- Directed by: Claude Chabrol
- Written by: Françoise Sagan
- Produced by: Georges de Beauregard; Carlo Ponti;
- Starring: Charles Denner; Michèle Morgan; Danielle Darrieux; Hildegard Knef;
- Cinematography: Jean Rabier
- Edited by: Jacques Gaillard
- Music by: Pierre Jansen
- Production companies: Compagnia Cinematografica Champion Rome Paris Films
- Distributed by: Lux Compagnie Cinématographique de France
- Release date: 25 January 1963;
- Running time: 119 minutes
- Countries: France Italy
- Language: French

= Landru (film) =

Landru (US title: Bluebeard) is a 1963 crime drama film directed by Claude Chabrol. The screenplay was written by Françoise Sagan. The film stars Charles Denner, Michèle Morgan, Danielle Darrieux and Hildegard Knef.

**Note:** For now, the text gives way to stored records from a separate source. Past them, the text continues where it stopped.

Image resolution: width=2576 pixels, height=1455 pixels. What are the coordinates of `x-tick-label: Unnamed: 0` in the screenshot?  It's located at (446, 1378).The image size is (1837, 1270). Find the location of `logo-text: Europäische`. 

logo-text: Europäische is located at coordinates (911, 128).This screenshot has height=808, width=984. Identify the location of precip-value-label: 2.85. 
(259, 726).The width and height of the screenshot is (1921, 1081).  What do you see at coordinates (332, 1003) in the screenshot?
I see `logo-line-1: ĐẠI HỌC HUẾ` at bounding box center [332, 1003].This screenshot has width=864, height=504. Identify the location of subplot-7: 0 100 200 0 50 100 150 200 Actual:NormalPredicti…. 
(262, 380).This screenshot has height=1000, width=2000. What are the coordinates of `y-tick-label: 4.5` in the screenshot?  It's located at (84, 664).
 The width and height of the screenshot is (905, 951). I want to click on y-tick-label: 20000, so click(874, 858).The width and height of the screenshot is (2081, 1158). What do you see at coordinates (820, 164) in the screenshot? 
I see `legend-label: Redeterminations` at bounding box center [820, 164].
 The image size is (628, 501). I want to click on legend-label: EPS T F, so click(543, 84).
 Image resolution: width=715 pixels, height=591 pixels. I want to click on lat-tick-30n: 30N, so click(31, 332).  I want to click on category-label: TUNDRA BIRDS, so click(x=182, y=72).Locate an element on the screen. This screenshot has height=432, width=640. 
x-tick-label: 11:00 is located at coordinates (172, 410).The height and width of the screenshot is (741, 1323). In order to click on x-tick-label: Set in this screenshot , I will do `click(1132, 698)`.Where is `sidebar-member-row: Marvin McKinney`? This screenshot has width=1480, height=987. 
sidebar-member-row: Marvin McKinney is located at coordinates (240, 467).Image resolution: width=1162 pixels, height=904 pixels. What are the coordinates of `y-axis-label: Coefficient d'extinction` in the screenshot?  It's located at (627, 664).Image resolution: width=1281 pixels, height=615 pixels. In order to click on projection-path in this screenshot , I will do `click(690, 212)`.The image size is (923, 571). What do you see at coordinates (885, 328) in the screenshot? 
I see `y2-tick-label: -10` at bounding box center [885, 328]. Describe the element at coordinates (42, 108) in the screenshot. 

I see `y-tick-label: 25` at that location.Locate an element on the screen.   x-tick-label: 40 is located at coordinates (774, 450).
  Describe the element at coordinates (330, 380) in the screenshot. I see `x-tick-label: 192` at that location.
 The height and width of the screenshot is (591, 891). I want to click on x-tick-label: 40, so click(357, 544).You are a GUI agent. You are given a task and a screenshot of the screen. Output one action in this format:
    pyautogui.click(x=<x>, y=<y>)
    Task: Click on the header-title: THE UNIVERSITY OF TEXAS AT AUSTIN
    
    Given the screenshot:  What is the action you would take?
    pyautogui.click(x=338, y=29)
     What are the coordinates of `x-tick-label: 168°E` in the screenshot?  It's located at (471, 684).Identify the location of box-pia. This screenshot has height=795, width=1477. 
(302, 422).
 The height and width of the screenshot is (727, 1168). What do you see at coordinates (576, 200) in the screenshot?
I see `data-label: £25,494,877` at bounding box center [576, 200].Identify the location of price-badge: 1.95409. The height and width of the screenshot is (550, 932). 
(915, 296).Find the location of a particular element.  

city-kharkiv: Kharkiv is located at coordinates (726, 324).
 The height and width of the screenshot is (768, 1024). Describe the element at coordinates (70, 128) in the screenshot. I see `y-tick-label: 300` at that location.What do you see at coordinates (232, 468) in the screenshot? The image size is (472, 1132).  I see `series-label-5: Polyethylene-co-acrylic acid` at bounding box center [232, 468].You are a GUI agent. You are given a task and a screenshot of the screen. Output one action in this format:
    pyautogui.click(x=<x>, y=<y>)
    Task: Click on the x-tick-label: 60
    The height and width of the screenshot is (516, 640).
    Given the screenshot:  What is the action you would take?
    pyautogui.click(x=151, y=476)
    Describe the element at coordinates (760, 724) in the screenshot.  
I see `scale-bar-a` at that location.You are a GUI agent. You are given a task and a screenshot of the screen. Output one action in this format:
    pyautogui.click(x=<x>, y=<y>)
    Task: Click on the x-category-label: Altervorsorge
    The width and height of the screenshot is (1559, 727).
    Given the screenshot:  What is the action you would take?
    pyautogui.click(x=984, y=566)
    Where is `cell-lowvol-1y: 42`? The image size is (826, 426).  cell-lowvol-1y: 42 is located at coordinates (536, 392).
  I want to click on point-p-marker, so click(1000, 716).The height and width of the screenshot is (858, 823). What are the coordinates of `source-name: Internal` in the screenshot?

It was based on the story of French serial killer Henri Désiré Landru, who murdered and dismembered more than 10 women during World War I.

==Plot==
During World War I, the seemingly respectable middle-aged man Henri Landru has devised an ingenious means of obtaining money to supplement his dwindling income. Adopting various assumed names, he lures middle-class women to his villa at Gambais, just outside Paris. There he kills them and burns their bodies. He then helps himself to his victims’ bank accounts, so that he can keep his wife, his mistress and his four children in the manner to which they have grown accustomed.

Having murdered ten women and one boy, Landru is finally captured and placed before a court of law. Eloquent in his protestations of innocence, he is confident that no jury will condemn a man of such intellect and breeding.